I would suggest two strategies to achieve a higher speed for a given power. Swim totally submerged in a liquid with a lower viscosity and lower density than water, such as acetone, methanol or ether. The lower viscosity would cause less friction and reduce pressure drag, which is proportional to the density of the fluid, cross-sectional area of the swimmer and square of their velocity. Swimming below the surface would totally eliminate the wave-making drag. This is what submarines do to achieve high speeds.
The alternative is to swim on a liquid that has a much higher density than water but low viscosity. Mercury, which has a density 13.6 times that of water, would be ideal.

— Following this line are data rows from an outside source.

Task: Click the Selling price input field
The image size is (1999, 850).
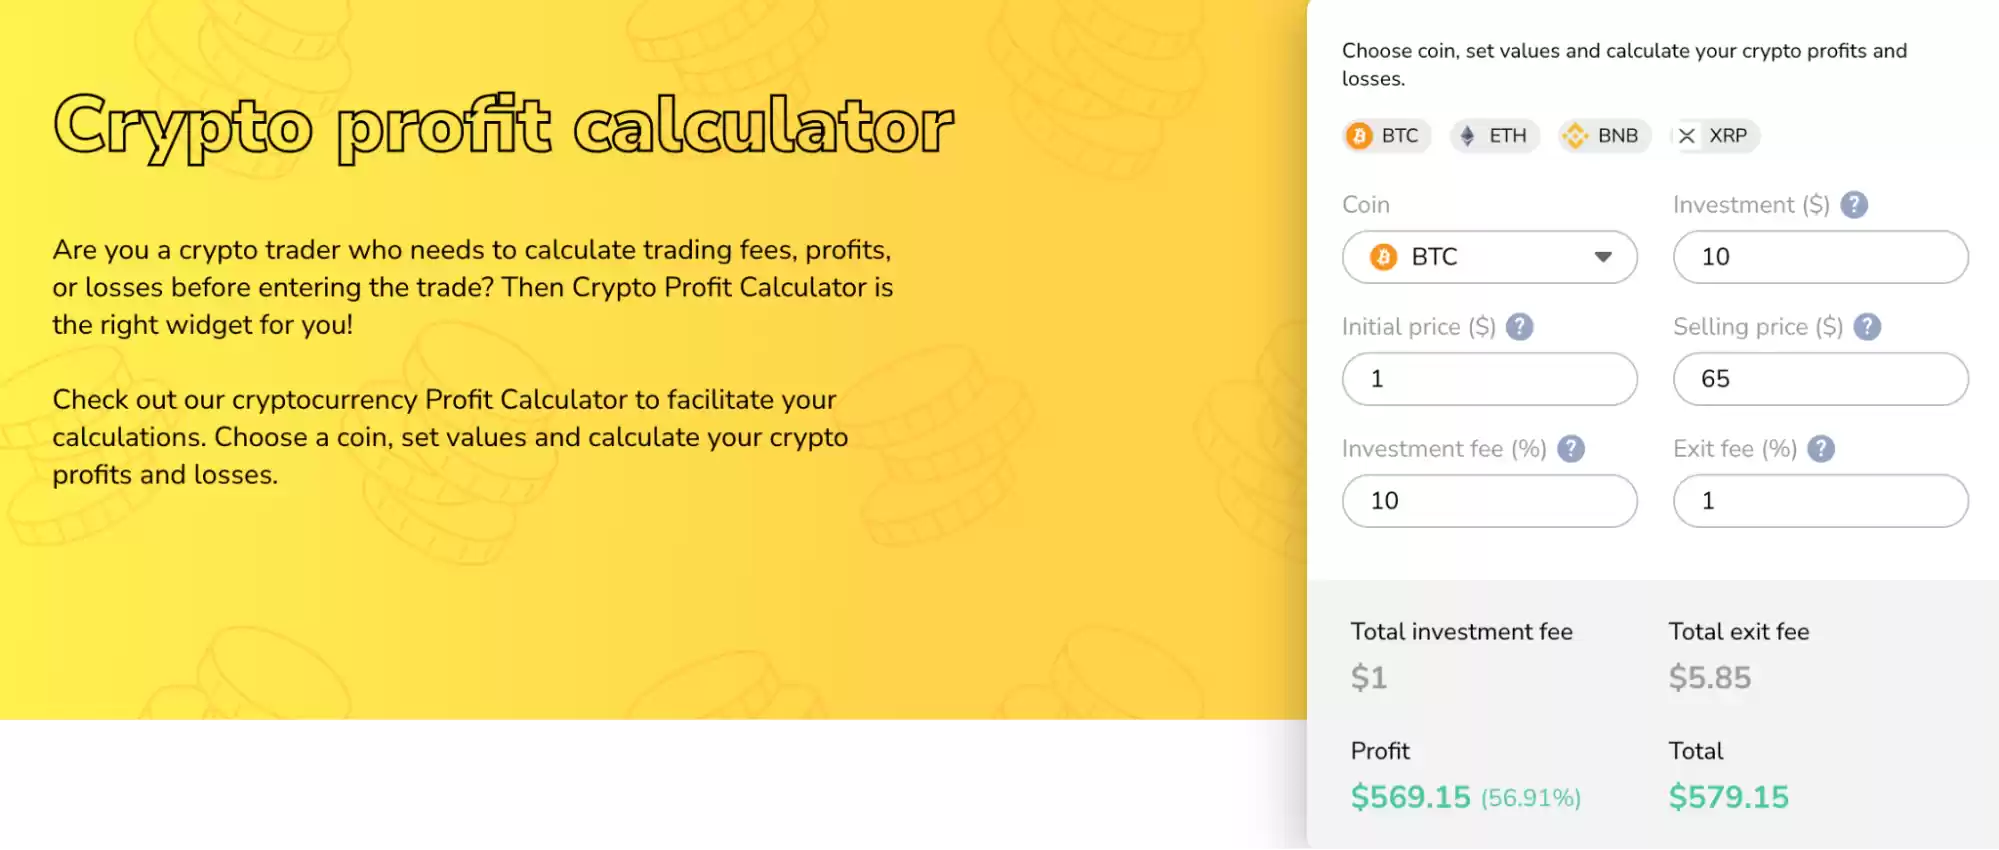Action: (1820, 379)
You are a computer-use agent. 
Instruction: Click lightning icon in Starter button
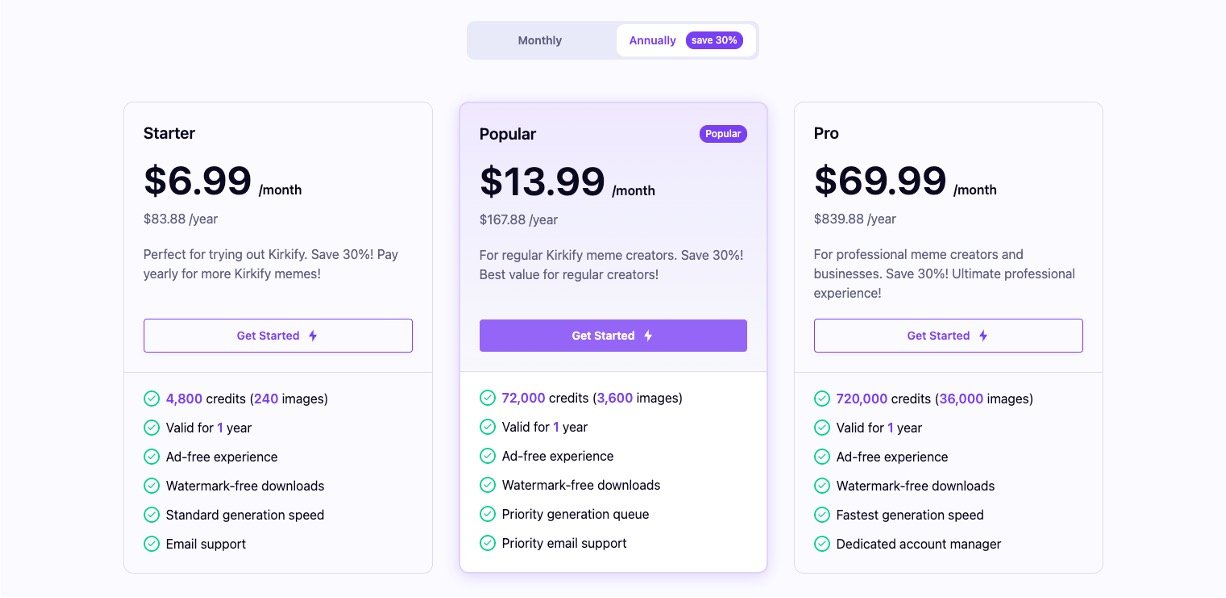(313, 336)
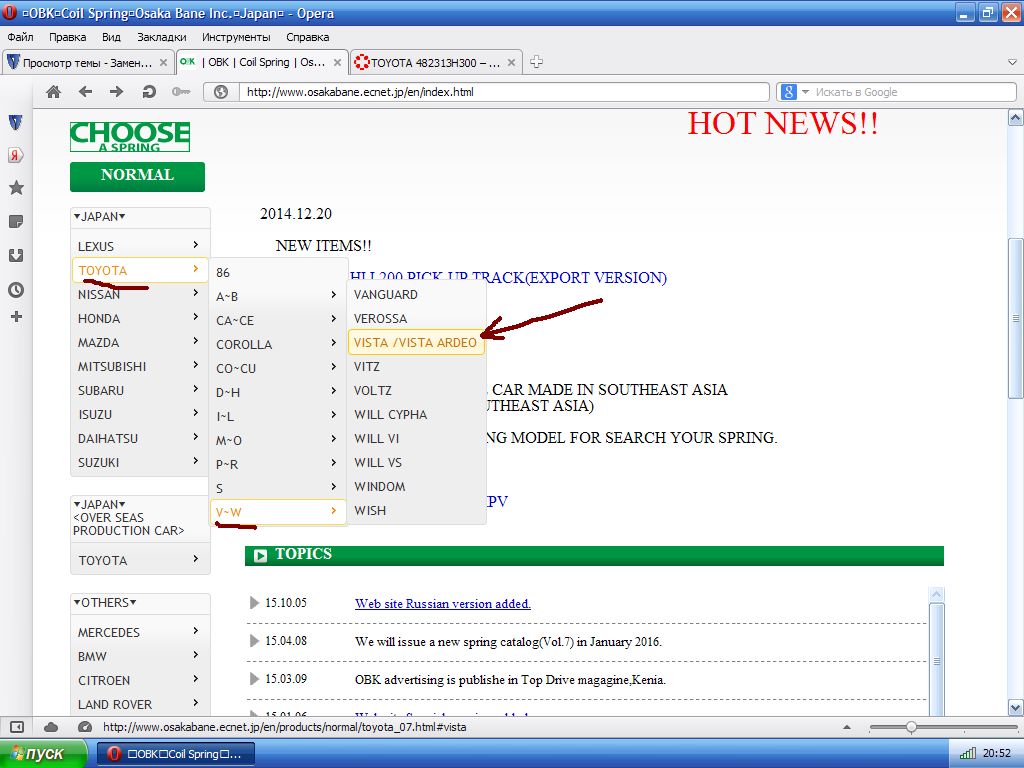The image size is (1024, 768).
Task: Go back using the back arrow
Action: tap(85, 92)
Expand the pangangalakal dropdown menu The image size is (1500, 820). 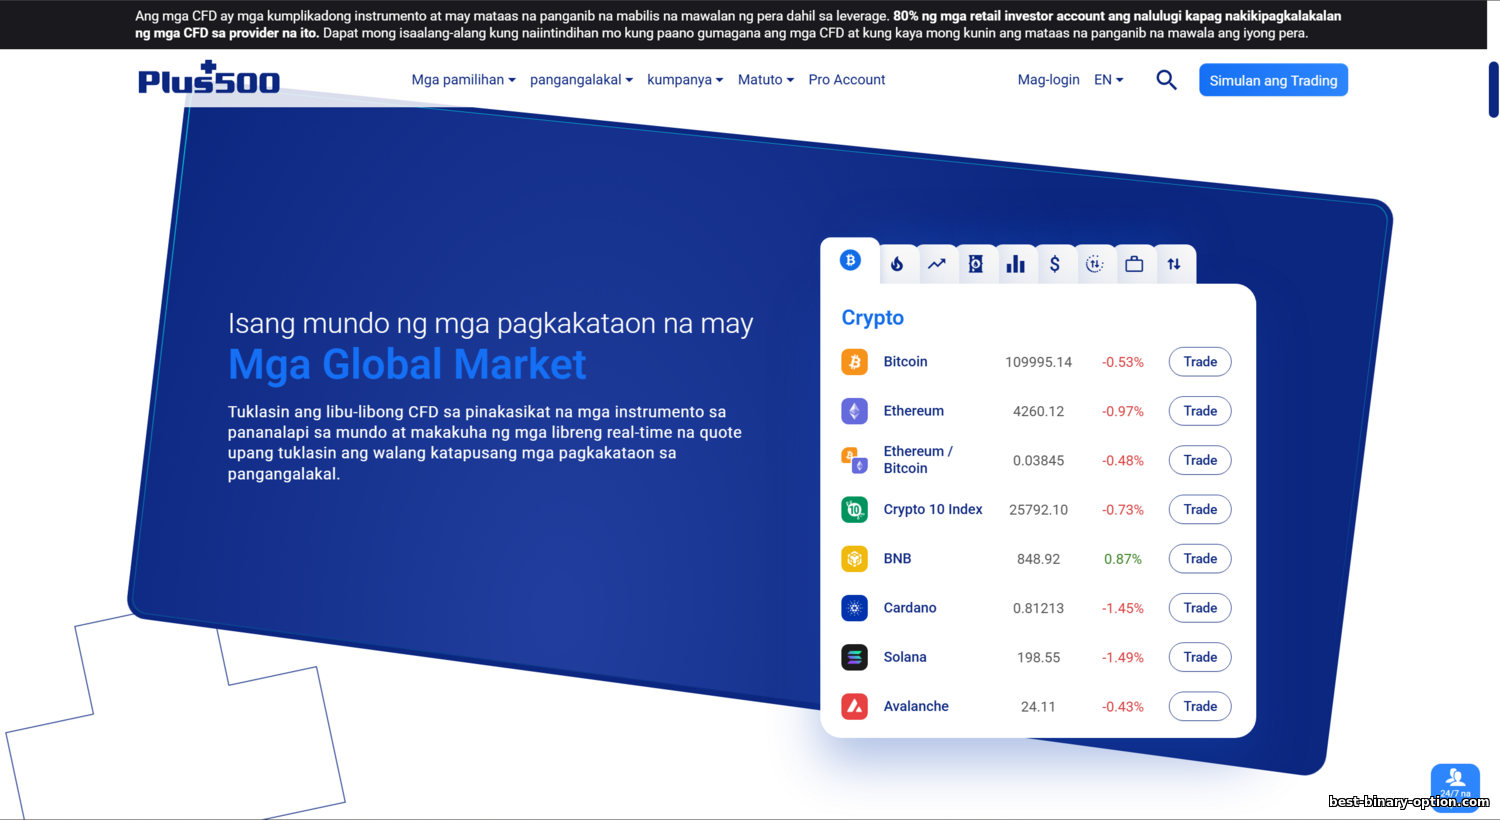[581, 80]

Archimedes’ principle would ensure that just a small part of the body would be submerged, so the wetted surface and the viscous drag would be very small. The pressure drag would be about the same because while the cross-sectional area of the immersed part of the body would be reduced, the density of mercury is greater. The wave-making drag would remain. And of course you would have to invent a completely new style of swimming, probably something like paddling.
Radko Istenic
Ljubljana, Slovenia
• Mercury has to be the best liquid in which swimmers can enhance their performance. A swimmer weighing 90 kilograms whose back has a surface area of 3000 square centimetres could do a modified backstroke with their torso displacing less than one inch of the mercury.
The swimmer could keep all of their limbs out of the liquid and use vigorous heel kicks into the mercury as an effective means of propelling themselves forward.
Mercury does not wet skin and the sharp shape of its meniscus would further reduce the drag. With less than an inch of immersion, the swimmer’s body would virtually “hydrargyro-plane” across the smooth surface.
The swimmer could use hand strokes for further power and steering, but the technique would require experimentation as limb immersion could slow things down.
In a ceramic-fibre bodysuit a swimmer could do even better in a pool of molten gold, platinum or uranium, displacing barely half an inch of liquid – before frying when the thermal insulation of the suit failed.
David Emanuel
Tulsa, Arizona, US
This week’s questions
Bluto strikes back
My Italian recipe book says that I should cut cooked spinach with a stainless steel knife to avoid discoloration. Which would become discoloured if I don’t – the knife or the spinach? And what would be the chemistry at work?
Hans Hamich
Hull, East Yorkshire, UK
Spinning onwards
Erosion redistributes mass from the mountain heights to the bottom of the sea. This must reduce the Earth’s moment of inertia and so increase the planet’s rotational speed and decrease the length of the average day. On the other hand, humans dig holes, and build skyscrapers, shifting the mass-balance in the opposite direction. Is either of these effects of any significance?